-2

I've been working on a RStudio to crawl some websites. I wanted to be able to run my code automatically at a particular instances during the day. I've been using Rcrawler and Rvest to crawl.

The point is to do news aggregation from several sites using different keywords at different times during the day. I'm trying to automate the process of running the particular script.

Is there a way to do so in R or should I move to Python for the same? I'm using Rstudio on Windows.

Megh
  • 81
  • 5

2 Answers2

0

There is an easy way to do this, though I'm not sure it's the right way. Use a loop and run the script in the background.

while(1){
  tnow<-format(Sys.time(),'%H:%M')
  tschedule<-'18:00'
  while(tnow<tschedule){
    Sys.sleep(60)
  }
  # Your code here
}

The start condition can be modified as needed, but you can see the idea

Rohit
  • 1,967
  • 1
  • 12
  • 15
0

You haven't mentioned your OS, but if you are on Linux / Unix then look into Cron.
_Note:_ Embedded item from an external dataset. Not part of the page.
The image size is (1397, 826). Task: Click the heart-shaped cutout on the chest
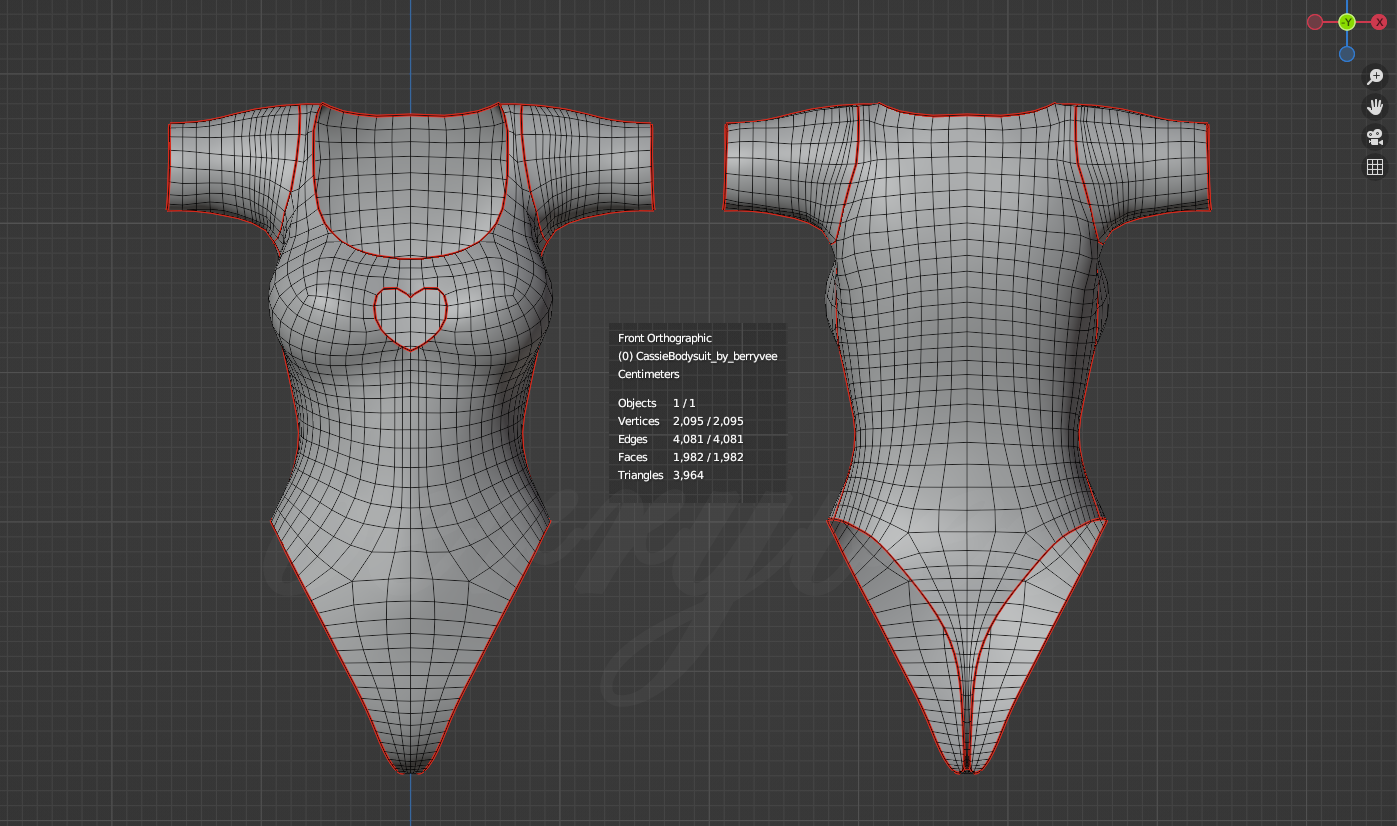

There is an r Package called CronR that allows you to schedule the running of a script at specific times or intervals (hourly, daily etc.) There is also an Rcommander plugin for a CronR GUI.

You need to install and start the cron service in Linux (i.e. using apt-get)

You can then write an R script to schedule a job;

library(cronR)
cmd <- cron_rscript("/home/job.R") #, log_append = TRUE)
cmd
cron_add(command = cmd, frequency = 'hourly', id = 'Scrape', description = 'Webscrape')
cron_njobs()

The best way to keep adding to an output is then using something like write table with append = TRUE

write.table(df, "Scrape.csv", sep = ",", col.names = F, append = T)

The job will run until you choose to end it, all it's doing is executing an entire r script, so all your writing to .csv etc needs to be in that script.

Permafrost
  • 151
  • 8